Entries taken from a collection
────────────────────

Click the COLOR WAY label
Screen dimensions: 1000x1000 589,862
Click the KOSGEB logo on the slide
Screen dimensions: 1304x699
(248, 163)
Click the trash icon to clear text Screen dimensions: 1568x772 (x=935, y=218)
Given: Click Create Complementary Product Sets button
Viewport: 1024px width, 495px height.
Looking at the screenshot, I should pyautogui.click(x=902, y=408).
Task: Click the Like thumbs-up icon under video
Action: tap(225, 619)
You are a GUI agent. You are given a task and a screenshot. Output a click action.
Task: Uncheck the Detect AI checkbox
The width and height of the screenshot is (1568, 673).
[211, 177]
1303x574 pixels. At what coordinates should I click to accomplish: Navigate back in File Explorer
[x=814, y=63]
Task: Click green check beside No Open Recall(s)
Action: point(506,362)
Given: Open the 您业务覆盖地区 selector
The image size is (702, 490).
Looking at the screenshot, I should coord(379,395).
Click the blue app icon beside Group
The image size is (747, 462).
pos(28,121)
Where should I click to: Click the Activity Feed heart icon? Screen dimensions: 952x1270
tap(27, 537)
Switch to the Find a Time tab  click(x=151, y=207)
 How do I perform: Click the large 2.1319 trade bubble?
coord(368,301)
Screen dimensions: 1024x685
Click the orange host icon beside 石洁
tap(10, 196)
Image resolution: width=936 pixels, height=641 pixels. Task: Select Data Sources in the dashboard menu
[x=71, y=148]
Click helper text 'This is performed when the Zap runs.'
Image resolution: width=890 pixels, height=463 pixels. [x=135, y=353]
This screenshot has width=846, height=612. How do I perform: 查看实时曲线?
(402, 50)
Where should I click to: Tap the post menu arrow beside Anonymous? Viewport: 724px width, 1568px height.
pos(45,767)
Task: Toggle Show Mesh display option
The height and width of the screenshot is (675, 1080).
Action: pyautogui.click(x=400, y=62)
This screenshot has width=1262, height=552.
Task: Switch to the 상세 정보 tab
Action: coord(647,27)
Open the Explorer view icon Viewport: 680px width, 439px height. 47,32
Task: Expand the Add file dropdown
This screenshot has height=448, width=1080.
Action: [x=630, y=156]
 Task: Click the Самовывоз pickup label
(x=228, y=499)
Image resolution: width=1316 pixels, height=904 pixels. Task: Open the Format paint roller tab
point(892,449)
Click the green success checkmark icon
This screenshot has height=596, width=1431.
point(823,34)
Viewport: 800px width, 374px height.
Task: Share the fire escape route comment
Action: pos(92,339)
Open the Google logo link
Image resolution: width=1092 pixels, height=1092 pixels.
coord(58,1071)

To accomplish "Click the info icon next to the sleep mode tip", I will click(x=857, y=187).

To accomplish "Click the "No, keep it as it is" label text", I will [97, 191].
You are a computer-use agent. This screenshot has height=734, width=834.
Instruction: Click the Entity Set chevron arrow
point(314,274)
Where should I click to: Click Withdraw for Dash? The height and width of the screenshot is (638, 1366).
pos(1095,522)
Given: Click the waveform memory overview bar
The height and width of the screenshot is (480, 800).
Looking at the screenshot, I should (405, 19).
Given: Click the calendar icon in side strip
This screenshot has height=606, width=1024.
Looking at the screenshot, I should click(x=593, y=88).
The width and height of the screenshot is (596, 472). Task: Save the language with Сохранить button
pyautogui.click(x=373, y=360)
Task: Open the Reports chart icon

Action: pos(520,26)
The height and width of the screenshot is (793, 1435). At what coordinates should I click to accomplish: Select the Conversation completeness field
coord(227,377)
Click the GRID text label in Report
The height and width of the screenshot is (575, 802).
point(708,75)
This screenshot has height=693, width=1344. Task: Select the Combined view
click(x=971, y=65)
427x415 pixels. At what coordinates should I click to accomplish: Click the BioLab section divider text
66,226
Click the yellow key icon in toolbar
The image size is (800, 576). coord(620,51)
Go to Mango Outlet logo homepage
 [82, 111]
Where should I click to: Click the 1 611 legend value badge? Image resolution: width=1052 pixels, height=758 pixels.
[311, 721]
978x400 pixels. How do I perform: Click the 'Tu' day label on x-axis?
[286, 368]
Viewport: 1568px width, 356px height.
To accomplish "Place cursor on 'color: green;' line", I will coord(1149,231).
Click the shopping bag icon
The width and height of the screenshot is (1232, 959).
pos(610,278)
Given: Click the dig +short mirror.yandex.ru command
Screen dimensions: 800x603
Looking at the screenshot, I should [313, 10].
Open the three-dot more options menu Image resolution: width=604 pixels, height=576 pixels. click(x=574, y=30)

────────────────────

Exercise prompt: With nothing left out, copy the data above exactly.

Result below:
Click the COLOR WAY label
Screen dimensions: 1000x1000 589,862
Click the KOSGEB logo on the slide
Screen dimensions: 1304x699
(248, 163)
Click the trash icon to clear text Screen dimensions: 1568x772 (x=935, y=218)
Given: Click Create Complementary Product Sets button
Viewport: 1024px width, 495px height.
Looking at the screenshot, I should pyautogui.click(x=902, y=408).
Task: Click the Like thumbs-up icon under video
Action: tap(225, 619)
You are a GUI agent. You are given a task and a screenshot. Output a click action.
Task: Uncheck the Detect AI checkbox
The width and height of the screenshot is (1568, 673).
[211, 177]
1303x574 pixels. At what coordinates should I click to accomplish: Navigate back in File Explorer
[x=814, y=63]
Task: Click green check beside No Open Recall(s)
Action: point(506,362)
Given: Open the 您业务覆盖地区 selector
The image size is (702, 490).
Looking at the screenshot, I should coord(379,395).
Click the blue app icon beside Group
The image size is (747, 462).
pos(28,121)
Where should I click to: Click the Activity Feed heart icon? Screen dimensions: 952x1270
tap(27, 537)
Switch to the Find a Time tab  click(x=151, y=207)
 How do I perform: Click the large 2.1319 trade bubble?
coord(368,301)
Screen dimensions: 1024x685
Click the orange host icon beside 石洁
tap(10, 196)
Image resolution: width=936 pixels, height=641 pixels. Task: Select Data Sources in the dashboard menu
[x=71, y=148]
Click helper text 'This is performed when the Zap runs.'
Image resolution: width=890 pixels, height=463 pixels. [x=135, y=353]
This screenshot has width=846, height=612. How do I perform: 查看实时曲线?
(402, 50)
Where should I click to: Tap the post menu arrow beside Anonymous? Viewport: 724px width, 1568px height.
pos(45,767)
Task: Toggle Show Mesh display option
The height and width of the screenshot is (675, 1080).
Action: pyautogui.click(x=400, y=62)
This screenshot has width=1262, height=552.
Task: Switch to the 상세 정보 tab
Action: coord(647,27)
Open the Explorer view icon Viewport: 680px width, 439px height. 47,32
Task: Expand the Add file dropdown
This screenshot has height=448, width=1080.
Action: [x=630, y=156]
 Task: Click the Самовывоз pickup label
(x=228, y=499)
Image resolution: width=1316 pixels, height=904 pixels. Task: Open the Format paint roller tab
point(892,449)
Click the green success checkmark icon
This screenshot has height=596, width=1431.
point(823,34)
Viewport: 800px width, 374px height.
Task: Share the fire escape route comment
Action: pos(92,339)
Open the Google logo link
Image resolution: width=1092 pixels, height=1092 pixels.
coord(58,1071)

To accomplish "Click the info icon next to the sleep mode tip", I will click(x=857, y=187).

To accomplish "Click the "No, keep it as it is" label text", I will [97, 191].
You are a computer-use agent. This screenshot has height=734, width=834.
Instruction: Click the Entity Set chevron arrow
point(314,274)
Where should I click to: Click Withdraw for Dash? The height and width of the screenshot is (638, 1366).
pos(1095,522)
Given: Click the waveform memory overview bar
The height and width of the screenshot is (480, 800).
Looking at the screenshot, I should (405, 19).
Given: Click the calendar icon in side strip
This screenshot has height=606, width=1024.
Looking at the screenshot, I should click(x=593, y=88).
The width and height of the screenshot is (596, 472). Task: Save the language with Сохранить button
pyautogui.click(x=373, y=360)
Task: Open the Reports chart icon

Action: pos(520,26)
The height and width of the screenshot is (793, 1435). At what coordinates should I click to accomplish: Select the Conversation completeness field
coord(227,377)
Click the GRID text label in Report
The height and width of the screenshot is (575, 802).
point(708,75)
This screenshot has height=693, width=1344. Task: Select the Combined view
click(x=971, y=65)
427x415 pixels. At what coordinates should I click to accomplish: Click the BioLab section divider text
66,226
Click the yellow key icon in toolbar
The image size is (800, 576). coord(620,51)
Go to Mango Outlet logo homepage
 [82, 111]
Where should I click to: Click the 1 611 legend value badge? Image resolution: width=1052 pixels, height=758 pixels.
[311, 721]
978x400 pixels. How do I perform: Click the 'Tu' day label on x-axis?
[286, 368]
Viewport: 1568px width, 356px height.
To accomplish "Place cursor on 'color: green;' line", I will coord(1149,231).
Click the shopping bag icon
The width and height of the screenshot is (1232, 959).
pos(610,278)
Given: Click the dig +short mirror.yandex.ru command
Screen dimensions: 800x603
Looking at the screenshot, I should [313, 10].
Open the three-dot more options menu Image resolution: width=604 pixels, height=576 pixels. click(x=574, y=30)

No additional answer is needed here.